Wednesday, August 17, 2011

I entered three races with my 1970 H-D Sprint ERTT at Mosport: the primary class, P1350; the 'bump-up class, P2 lightweight; and the P1/P2 Masters race for riders over 50(?) years old on those period bikes. Sat. P1350 heat was combined with P1 Open, Pre-'65 500 and Pre-50. I had a great scrap with Doug Forbes and Peter Hurst on P1 Open bikes and Peter(?) Brubaker on a Pre'65 500. That's Hurst's 750 Norton I'm trying to go around in the lower photo. I was ahead of each of the three at one time or another, but ended up 3rd O.A. and 1st in class behind Forbes and Hurst.

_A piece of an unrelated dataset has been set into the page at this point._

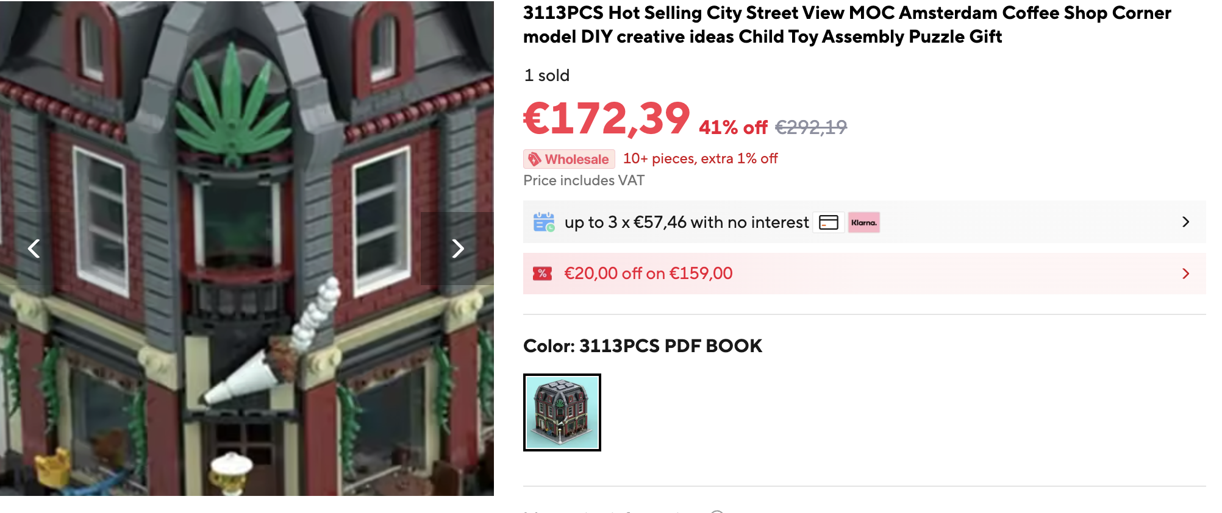Click the product title text
The width and height of the screenshot is (1222, 513).
click(x=847, y=24)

In Sun. final, they had a two wave start with P1350 gridded behind the bigger bikes, so I couldn't annoy those three as I had in the heat, but did win my class.

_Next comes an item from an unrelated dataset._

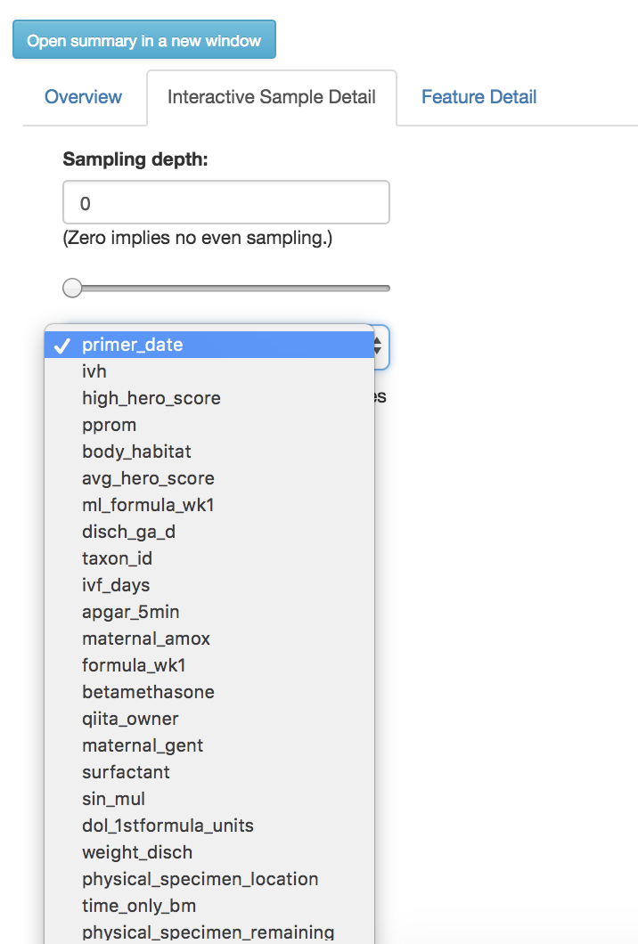The image size is (638, 944).
Task: Select time_only_bm from the dropdown
Action: (x=132, y=906)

The P2 lwt heat was combined with p1500 and Dave Crussel on his Kawasaki Bighorn (P2 lwt) dogged Jody Pearce on a 500 Honda twin(P1500) and the two gradually pulled away from me. After finishing 3rd O.A. and 2nd in class, my carb fell off on the cool off lap. I was able to shove it on and ride back to the pits. I quickly safety wired it on and went out in the P1/P2 Masters race, which had no heat, just a 8 lap final. On the last lap, while running 3rd or 4th O.A., the wire broke and my carb fell off again. I stopped in turn #2 and shove it back on and bumped started the bike down the hill. Holding the carb on with my left hand, I rode back to the pits, thinking I could cross the finish line in the hot pit, but apparently it doesn't work that way at Mosport and I was listed as a DNF even though I did the 8 laps. Sunday, I carefully mounted the carb and used 0.041" safety wire rather than the 0.032" I had used Sat. and managed to get through the whole day without the carb falling off. In the P2 Lwt final, Tim Tilghman on Frank Gianinni's CB 350 Honda special, swapped back and forth with Crussel's Bighorn (after sandbagging in Sat. heat), with Crussel just beating him, with me a distant 3rd. The rain held off, another bonus for a well run event on one of the great tracks of North America.